For the entries below, return the line holding "Instruction: Open the HOME breadcrumb link" together with all lines after it, unchanged, and leave every picture out.

* _STUDY MATERIAL_:
+ + + + + + +
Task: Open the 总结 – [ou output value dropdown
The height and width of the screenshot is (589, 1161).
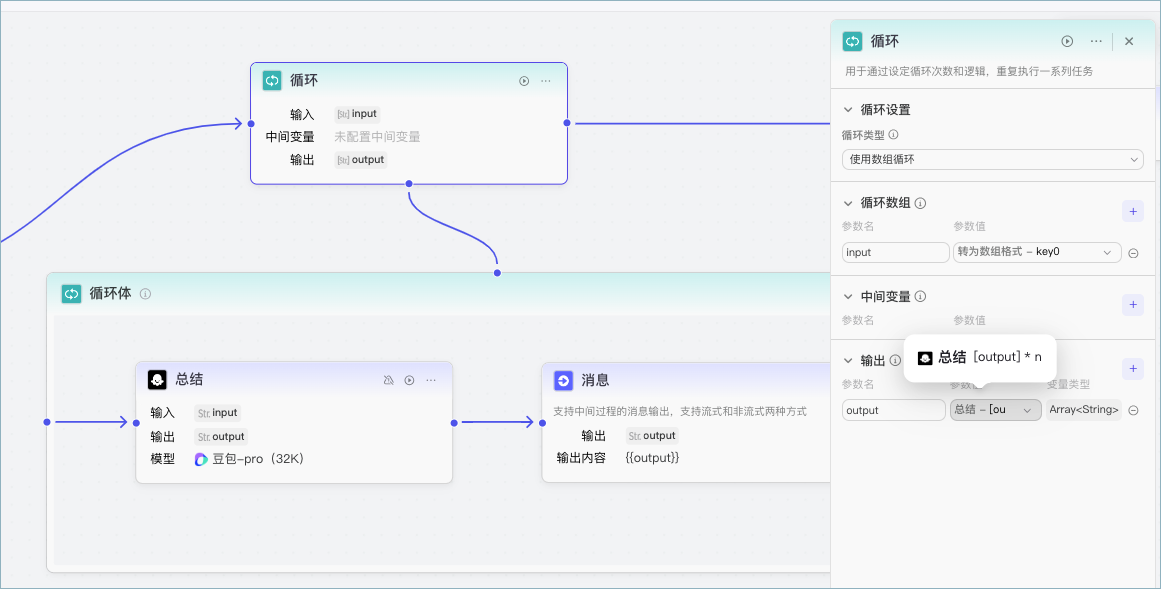Action: click(996, 410)
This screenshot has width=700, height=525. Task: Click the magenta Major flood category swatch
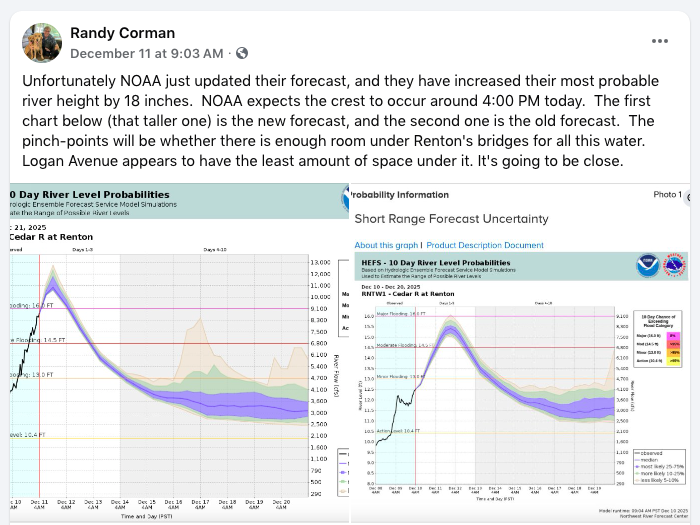click(673, 336)
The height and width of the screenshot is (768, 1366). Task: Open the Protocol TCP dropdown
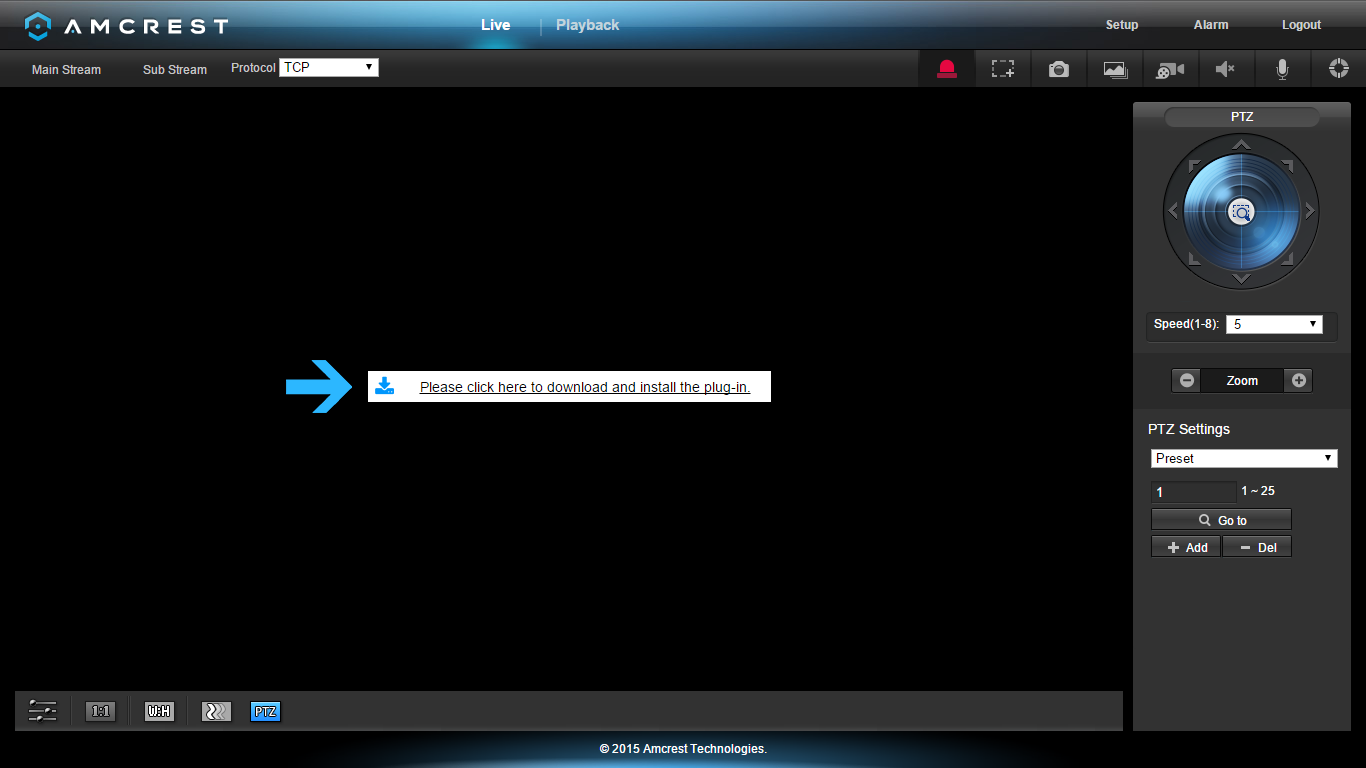tap(328, 67)
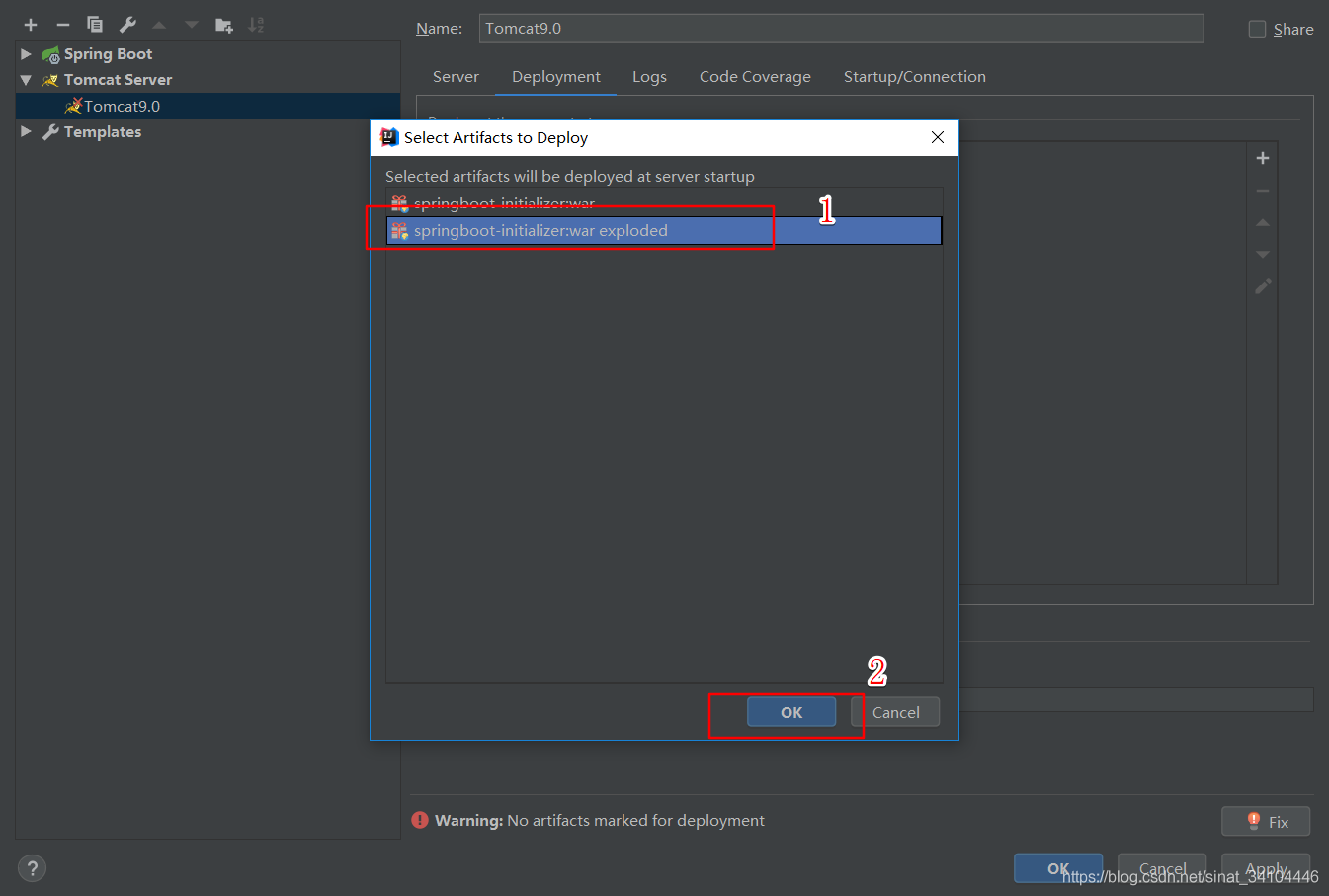Click the add artifact plus on right panel
This screenshot has height=896, width=1329.
click(1262, 158)
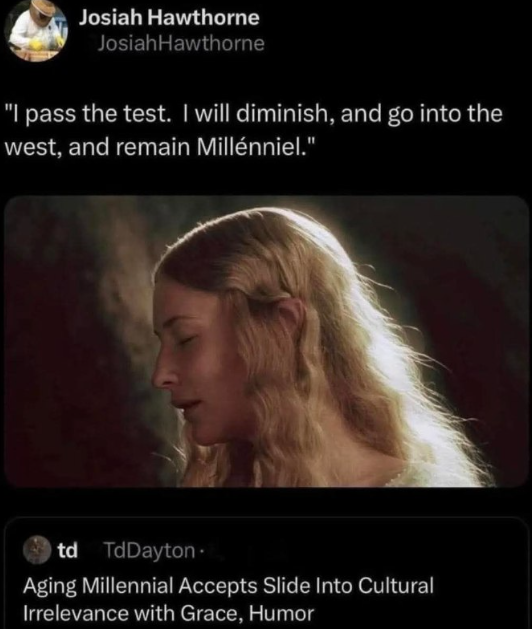Viewport: 532px width, 629px height.
Task: Open the attached Galadriel movie still
Action: 266,341
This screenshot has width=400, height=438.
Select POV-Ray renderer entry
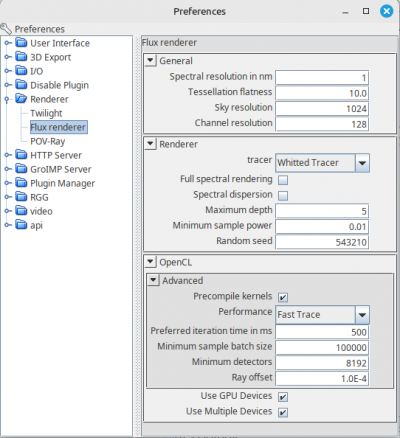(47, 141)
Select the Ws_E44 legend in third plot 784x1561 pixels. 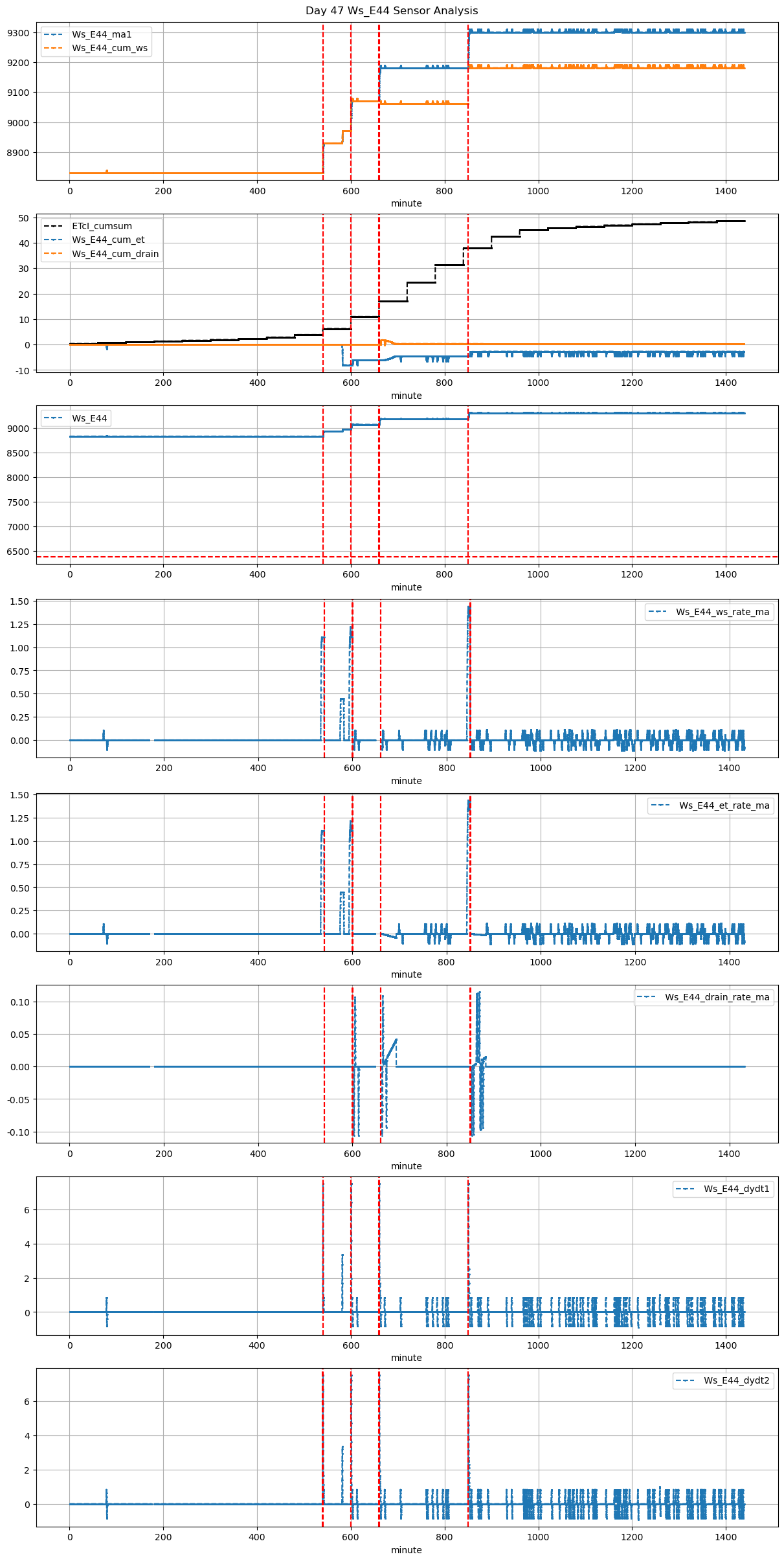click(x=89, y=419)
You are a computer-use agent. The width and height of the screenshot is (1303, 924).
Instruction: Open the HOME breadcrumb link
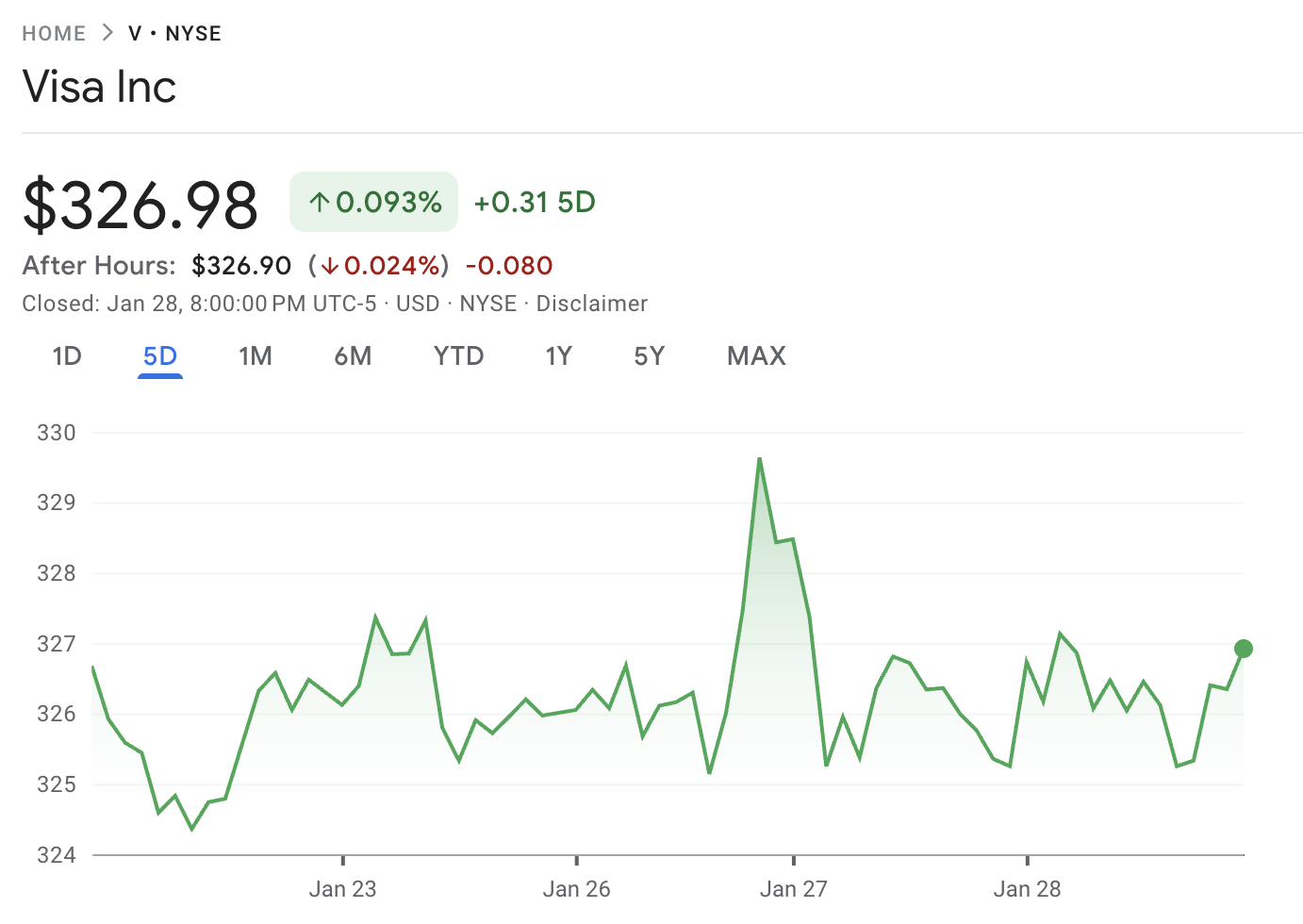54,32
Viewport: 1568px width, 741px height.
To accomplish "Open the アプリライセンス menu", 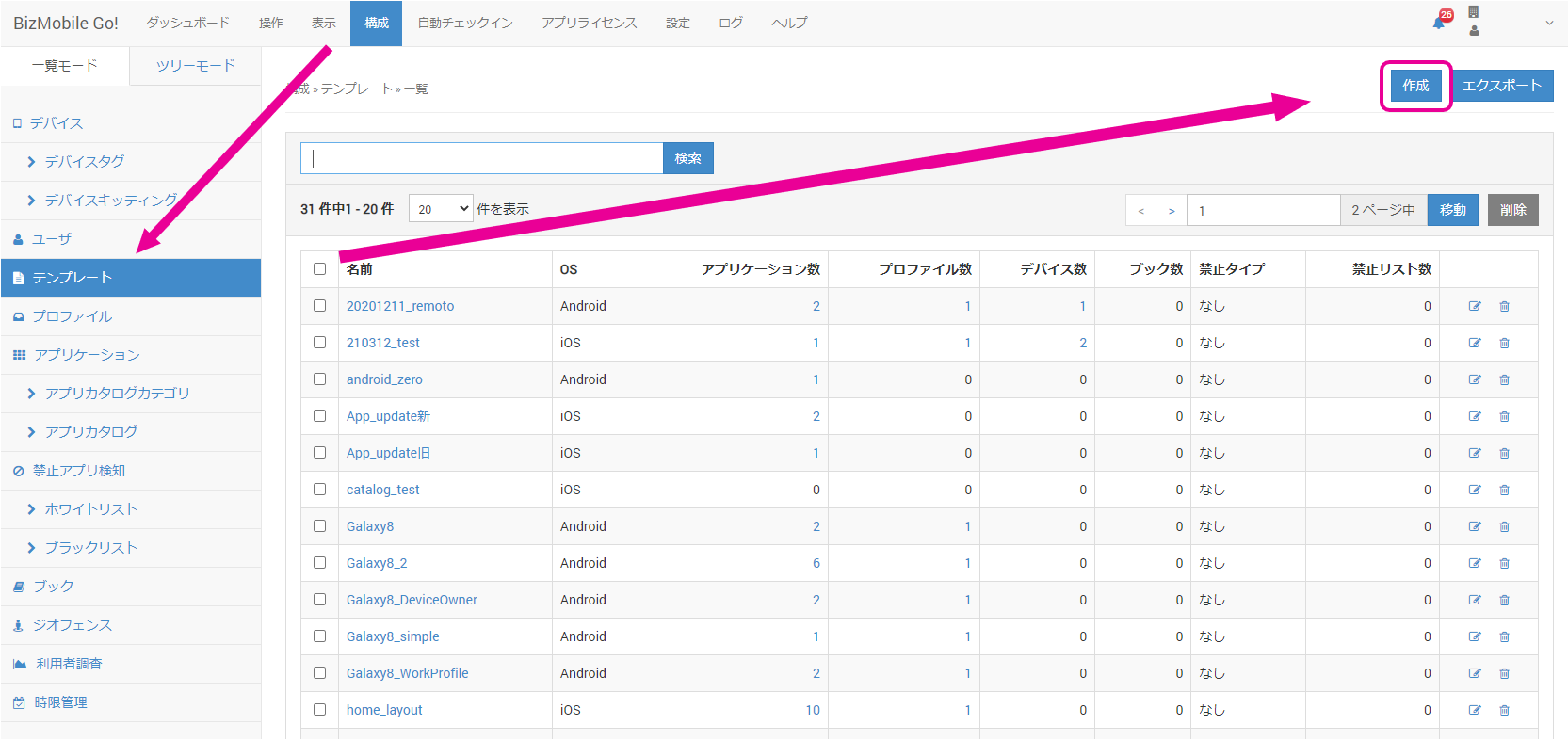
+ + + + + + +
* _SOLUTION FOR THIS TASK_:
Instruction: Open the HOME breadcrumb link
54,32
Viewport: 1568px width, 741px height.
To accomplish "Open the アプリライセンス menu", 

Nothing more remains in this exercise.